Nutritional Management of Dysphagia

Patients who have dsyphagia and bradykinesia need appetizing foods that are easily chewed and swallowed. The diet should contain adequate roughage ad fruit to avoid constipation. Food should be cut into bite size pieces before it is served and it should be served on a warmed plate to preserve its appeal. Eating six small meals a day maybe less exhausting than eating three large meals a day. Ample time should be planned for eating to avoid frustration and encourage indolence. In addition, absorption of levodopa can be impaired by protein ingestion.

The aim of nutritional management is to provide a suitable nutritious diet which will prevent aspiration and help make eating a pleasant experience. Other than texture modification, crucial elements in effective nutritional management of dysphagia are appropriate food choice, food fortification and the use of dietary supplements. The key player from the multi-disciplinary team here is the dietitian, who will monitor the patient’s nutritional status and intake and advise accordingly.

If the patient’s nutritional intake is insufficient, alternative feeding may need to be considered. In fact, in severe cases of dysphagia or aphagia (complete absence of swallow), the patient may be put nothing by mouth but the swallow assessor, and have to be entirely fed via a naso-gastric or gastrostomy tube. Parenteral fluids may also be initiated to ensure adequate hydration. PEG (Percutaneous Endoscopic Gastrostomy) Feeding In this case however the patient was commenced on PEG feed.

A PEG is a feeding tube that goes into the stomach directly through the abdominal wall. It involves having an endoscopy (the insertion of a flexible tube via the mouth into the stomach) and a small cut on the skin over the abdomen. It is a simple and safe way of receiving food when there are problems with swallowing or eating. PEG stands for Percutaneous (through the skin) Endoscopic (via an endoscope) Gastrostomy (to the stomach). It is a hole specially created in the stomach to allow insertion of feeding tubes through the abdominal wall directly into the stomach.

Nursing care of this patient on PEG feeds requires checking the tube placement before feeding and before drug administration, assesses bowel sounds before feeding, if it is necessary to use tablets, be sure to crush drugs to fine powder to avoid clogging feeding tubes (not for sustained release or enteric coated or microencapsulated forms). Assess regularly for complications (for example aspirations, diarrhea, abdominal distension, hyperglycemia, constipation and fecal impaction).

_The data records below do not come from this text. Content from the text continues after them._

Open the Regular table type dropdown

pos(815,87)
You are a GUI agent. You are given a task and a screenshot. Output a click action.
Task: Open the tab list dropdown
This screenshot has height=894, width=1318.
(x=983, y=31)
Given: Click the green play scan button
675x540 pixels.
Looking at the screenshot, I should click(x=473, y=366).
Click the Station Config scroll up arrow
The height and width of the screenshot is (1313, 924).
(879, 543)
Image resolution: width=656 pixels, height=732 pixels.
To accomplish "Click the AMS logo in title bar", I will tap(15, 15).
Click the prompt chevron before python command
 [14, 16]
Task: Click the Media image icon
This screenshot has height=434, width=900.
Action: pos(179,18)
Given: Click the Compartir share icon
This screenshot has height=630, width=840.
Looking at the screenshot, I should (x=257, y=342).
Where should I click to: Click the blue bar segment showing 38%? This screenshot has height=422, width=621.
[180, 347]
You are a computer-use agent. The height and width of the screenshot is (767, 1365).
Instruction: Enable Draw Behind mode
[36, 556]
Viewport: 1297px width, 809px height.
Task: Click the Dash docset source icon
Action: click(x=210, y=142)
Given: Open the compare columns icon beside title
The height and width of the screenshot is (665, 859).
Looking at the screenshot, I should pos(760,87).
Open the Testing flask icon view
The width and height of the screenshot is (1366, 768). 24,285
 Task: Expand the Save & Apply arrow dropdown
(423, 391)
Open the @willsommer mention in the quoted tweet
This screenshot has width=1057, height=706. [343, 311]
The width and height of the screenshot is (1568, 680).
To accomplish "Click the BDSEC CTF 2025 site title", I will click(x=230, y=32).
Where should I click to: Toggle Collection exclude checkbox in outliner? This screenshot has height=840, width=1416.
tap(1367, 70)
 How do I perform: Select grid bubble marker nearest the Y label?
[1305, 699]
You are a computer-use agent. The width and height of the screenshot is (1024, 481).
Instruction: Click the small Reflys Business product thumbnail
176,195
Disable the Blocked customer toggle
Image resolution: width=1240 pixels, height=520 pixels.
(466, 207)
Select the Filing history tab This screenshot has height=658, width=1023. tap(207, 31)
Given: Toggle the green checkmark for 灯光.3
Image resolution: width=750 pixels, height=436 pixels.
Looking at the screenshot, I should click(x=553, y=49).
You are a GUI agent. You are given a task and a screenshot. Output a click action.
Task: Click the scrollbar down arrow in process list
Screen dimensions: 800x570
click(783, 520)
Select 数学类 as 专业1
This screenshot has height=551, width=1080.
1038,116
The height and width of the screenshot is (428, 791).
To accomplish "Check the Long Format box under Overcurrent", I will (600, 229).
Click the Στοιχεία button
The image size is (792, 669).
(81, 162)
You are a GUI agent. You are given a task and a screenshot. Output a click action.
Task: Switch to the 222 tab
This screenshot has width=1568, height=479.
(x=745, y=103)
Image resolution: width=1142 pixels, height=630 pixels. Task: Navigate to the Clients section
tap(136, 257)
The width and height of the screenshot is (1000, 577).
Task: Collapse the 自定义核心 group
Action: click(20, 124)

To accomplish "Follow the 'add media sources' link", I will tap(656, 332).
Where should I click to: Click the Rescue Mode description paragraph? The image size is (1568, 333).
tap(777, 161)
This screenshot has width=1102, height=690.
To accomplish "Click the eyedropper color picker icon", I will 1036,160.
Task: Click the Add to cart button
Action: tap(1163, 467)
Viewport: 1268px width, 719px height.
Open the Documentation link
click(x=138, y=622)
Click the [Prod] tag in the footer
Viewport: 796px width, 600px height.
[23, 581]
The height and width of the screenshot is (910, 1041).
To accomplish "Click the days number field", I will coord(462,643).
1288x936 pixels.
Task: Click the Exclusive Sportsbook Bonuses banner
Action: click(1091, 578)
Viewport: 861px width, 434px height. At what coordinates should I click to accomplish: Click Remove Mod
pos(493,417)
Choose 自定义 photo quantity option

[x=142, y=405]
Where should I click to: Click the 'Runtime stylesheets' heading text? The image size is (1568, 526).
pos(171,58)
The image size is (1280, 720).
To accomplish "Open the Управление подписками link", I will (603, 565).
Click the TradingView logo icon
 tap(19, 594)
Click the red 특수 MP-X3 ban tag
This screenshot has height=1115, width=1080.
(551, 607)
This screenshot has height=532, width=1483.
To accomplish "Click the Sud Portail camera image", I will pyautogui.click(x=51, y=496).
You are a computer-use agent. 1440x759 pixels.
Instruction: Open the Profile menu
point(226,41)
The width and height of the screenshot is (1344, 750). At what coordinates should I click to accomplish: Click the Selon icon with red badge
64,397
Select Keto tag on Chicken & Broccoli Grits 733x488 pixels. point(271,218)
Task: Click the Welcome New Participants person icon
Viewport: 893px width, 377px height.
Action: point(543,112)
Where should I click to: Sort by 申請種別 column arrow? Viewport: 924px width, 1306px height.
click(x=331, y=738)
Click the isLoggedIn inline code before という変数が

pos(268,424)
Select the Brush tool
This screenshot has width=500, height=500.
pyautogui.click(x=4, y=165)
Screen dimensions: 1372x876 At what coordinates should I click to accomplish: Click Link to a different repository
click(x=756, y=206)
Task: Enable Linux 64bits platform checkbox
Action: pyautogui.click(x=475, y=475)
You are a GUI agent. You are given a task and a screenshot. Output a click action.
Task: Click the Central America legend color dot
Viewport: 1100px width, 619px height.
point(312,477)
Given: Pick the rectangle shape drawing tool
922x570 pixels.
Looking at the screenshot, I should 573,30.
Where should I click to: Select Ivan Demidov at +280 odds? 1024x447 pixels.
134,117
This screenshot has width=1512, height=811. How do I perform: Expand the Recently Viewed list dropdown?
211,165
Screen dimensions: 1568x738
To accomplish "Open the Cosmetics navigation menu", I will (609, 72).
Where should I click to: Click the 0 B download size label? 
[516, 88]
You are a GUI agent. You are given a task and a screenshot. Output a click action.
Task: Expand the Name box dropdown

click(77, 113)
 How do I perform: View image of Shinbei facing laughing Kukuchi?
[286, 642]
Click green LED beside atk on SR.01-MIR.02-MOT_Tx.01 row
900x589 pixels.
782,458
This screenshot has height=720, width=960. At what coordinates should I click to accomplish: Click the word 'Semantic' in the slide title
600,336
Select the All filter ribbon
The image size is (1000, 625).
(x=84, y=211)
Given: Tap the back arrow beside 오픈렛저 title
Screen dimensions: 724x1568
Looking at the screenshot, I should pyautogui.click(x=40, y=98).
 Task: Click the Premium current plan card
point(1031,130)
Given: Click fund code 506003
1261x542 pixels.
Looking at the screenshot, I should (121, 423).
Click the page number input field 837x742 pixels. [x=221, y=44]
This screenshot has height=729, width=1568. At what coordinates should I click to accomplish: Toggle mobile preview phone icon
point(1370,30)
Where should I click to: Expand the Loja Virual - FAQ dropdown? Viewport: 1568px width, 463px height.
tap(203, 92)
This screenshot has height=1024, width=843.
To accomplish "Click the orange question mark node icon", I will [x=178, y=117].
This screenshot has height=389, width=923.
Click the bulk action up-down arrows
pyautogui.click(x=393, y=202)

Some of the common problems of patients on PEG feeds are vomiting and or aspiration which could be caused by improper placement of tube, delayed gastric emptying, and increased residual volume. A nurse is to check for proper placement of the tube before commencing feeds and every 8 hours if continuous feed. Diarrhea maybe due to feeding too fast, hypertonic formula or medications and or contamination of formula or tubing. If this occurs, decrease rate of feeding, change to continuous drip feedings, check for drugs that may cause diarrhea (e. g. antibiotics). Consult the dietician for change in formula if lactulose intolerant.

Change tubing every 24 hours, allow for 8 hours formula at a time, taking into account not to exceed the manufacturer’s guidelines. Constipation could be due to formula components. Consult the doctor for change of formula to one with more fiber content, and check the drugs that cause constipation. Dehydration is as a result of excessive diarrhea and or vomiting, if this happens decrease rate of the formula, check drugs that patient is receiving especially antibiotics. Take care to prevent bacterial contamination of formula and equipment and also check blood glucose levels frequently.